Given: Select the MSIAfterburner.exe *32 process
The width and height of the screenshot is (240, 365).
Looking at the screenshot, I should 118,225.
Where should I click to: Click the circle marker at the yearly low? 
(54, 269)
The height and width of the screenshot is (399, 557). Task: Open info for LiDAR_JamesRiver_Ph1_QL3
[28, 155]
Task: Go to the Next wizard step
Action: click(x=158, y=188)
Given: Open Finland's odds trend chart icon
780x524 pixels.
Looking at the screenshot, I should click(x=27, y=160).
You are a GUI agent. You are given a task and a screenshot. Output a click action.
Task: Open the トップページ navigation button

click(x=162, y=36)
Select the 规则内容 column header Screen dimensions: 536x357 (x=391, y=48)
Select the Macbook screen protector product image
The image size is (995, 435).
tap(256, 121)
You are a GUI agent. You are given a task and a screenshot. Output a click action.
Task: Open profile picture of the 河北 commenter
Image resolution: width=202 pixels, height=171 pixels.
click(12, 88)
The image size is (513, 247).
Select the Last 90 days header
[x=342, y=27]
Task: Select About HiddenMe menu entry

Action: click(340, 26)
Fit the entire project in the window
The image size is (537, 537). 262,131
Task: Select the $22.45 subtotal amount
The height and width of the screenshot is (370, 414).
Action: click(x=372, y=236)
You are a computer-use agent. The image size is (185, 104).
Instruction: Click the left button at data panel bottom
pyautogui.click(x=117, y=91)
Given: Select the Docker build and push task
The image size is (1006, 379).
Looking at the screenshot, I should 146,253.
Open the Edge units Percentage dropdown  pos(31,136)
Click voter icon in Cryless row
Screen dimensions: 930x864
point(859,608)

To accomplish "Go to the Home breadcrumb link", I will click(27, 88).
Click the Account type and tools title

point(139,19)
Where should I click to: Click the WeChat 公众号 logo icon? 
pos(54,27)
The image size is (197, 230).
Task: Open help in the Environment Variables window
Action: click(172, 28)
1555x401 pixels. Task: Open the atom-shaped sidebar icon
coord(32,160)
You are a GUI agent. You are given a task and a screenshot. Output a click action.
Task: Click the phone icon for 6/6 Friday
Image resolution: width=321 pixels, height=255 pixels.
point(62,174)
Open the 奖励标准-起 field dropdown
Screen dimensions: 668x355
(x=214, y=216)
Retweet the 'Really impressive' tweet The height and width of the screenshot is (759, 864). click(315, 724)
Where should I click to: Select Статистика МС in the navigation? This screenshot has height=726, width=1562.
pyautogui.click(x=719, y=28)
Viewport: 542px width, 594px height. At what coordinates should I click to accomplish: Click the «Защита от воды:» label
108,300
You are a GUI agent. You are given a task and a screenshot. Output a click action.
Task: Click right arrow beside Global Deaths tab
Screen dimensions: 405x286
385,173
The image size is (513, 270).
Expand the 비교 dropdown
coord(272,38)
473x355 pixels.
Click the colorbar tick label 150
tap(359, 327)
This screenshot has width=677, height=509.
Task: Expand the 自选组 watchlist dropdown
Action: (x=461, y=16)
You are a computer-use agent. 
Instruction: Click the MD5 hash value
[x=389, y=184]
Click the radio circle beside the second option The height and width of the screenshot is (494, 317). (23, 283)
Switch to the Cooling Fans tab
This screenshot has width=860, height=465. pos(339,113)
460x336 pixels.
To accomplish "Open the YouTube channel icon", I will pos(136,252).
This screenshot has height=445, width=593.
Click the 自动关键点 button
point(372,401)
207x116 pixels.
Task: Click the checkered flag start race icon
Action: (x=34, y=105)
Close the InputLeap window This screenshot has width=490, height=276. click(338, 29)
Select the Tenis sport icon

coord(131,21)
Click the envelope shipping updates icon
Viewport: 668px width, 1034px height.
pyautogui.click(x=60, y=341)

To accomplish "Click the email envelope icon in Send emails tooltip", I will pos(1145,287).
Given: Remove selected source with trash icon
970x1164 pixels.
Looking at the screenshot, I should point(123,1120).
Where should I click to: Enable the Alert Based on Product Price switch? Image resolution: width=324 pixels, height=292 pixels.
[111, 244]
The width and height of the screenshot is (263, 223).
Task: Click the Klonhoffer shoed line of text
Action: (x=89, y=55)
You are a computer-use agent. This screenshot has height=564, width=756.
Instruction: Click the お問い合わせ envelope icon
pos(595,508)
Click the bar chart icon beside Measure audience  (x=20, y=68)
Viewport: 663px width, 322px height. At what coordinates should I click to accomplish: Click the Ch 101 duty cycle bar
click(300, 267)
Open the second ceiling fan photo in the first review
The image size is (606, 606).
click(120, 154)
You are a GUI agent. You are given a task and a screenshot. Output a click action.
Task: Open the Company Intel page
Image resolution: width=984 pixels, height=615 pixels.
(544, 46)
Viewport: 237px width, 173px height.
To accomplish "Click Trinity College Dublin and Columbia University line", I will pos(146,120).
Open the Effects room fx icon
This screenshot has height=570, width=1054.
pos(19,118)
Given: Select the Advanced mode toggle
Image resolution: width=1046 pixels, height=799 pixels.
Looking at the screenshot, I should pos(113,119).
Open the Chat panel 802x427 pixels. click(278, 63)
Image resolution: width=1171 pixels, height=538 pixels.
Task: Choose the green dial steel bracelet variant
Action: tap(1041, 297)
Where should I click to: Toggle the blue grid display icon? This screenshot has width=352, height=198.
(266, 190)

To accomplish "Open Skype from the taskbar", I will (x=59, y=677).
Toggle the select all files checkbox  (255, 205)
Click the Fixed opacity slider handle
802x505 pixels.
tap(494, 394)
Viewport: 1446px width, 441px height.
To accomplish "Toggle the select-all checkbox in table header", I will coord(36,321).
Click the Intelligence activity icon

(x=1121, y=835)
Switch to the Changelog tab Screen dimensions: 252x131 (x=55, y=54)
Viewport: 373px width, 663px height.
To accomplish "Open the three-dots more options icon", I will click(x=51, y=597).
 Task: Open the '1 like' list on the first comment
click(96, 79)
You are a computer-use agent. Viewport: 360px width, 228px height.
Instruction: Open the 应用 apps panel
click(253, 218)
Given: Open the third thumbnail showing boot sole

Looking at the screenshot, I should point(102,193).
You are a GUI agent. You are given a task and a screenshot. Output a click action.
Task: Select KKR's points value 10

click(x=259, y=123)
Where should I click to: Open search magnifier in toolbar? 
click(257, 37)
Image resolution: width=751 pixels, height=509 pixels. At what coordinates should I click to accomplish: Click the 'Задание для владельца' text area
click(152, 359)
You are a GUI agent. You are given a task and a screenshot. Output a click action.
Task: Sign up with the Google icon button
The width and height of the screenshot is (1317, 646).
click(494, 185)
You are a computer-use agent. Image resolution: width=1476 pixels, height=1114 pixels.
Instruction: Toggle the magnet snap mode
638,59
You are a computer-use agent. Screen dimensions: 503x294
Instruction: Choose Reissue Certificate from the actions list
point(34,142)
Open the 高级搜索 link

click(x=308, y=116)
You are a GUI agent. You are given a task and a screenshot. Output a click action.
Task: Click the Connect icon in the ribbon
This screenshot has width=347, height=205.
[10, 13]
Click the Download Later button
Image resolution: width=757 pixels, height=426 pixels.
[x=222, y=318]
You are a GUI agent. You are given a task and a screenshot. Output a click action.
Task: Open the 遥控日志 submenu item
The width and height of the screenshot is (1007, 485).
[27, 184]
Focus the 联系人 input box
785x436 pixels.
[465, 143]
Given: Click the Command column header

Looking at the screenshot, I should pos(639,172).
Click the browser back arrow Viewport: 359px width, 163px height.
***
**Exercise brief:**
Please transcribe only the lines in the records above running from the line that has "You are a computer-use agent. Viewport: 360px" through the line that has "Task: Click the Connect icon in the ribbon", both included, exactly as they appear.

**Task output:**
You are a computer-use agent. Viewport: 360px width, 228px height.
Instruction: Open the 应用 apps panel
click(253, 218)
Given: Open the third thumbnail showing boot sole

Looking at the screenshot, I should point(102,193).
You are a GUI agent. You are given a task and a screenshot. Output a click action.
Task: Select KKR's points value 10

click(x=259, y=123)
Where should I click to: Open search magnifier in toolbar? 
click(257, 37)
Image resolution: width=751 pixels, height=509 pixels. At what coordinates should I click to accomplish: Click the 'Задание для владельца' text area
click(152, 359)
You are a GUI agent. You are given a task and a screenshot. Output a click action.
Task: Sign up with the Google icon button
The width and height of the screenshot is (1317, 646).
click(494, 185)
You are a computer-use agent. Image resolution: width=1476 pixels, height=1114 pixels.
Instruction: Toggle the magnet snap mode
638,59
You are a computer-use agent. Screen dimensions: 503x294
Instruction: Choose Reissue Certificate from the actions list
point(34,142)
Open the 高级搜索 link

click(x=308, y=116)
You are a GUI agent. You are given a task and a screenshot. Output a click action.
Task: Click the Connect icon in the ribbon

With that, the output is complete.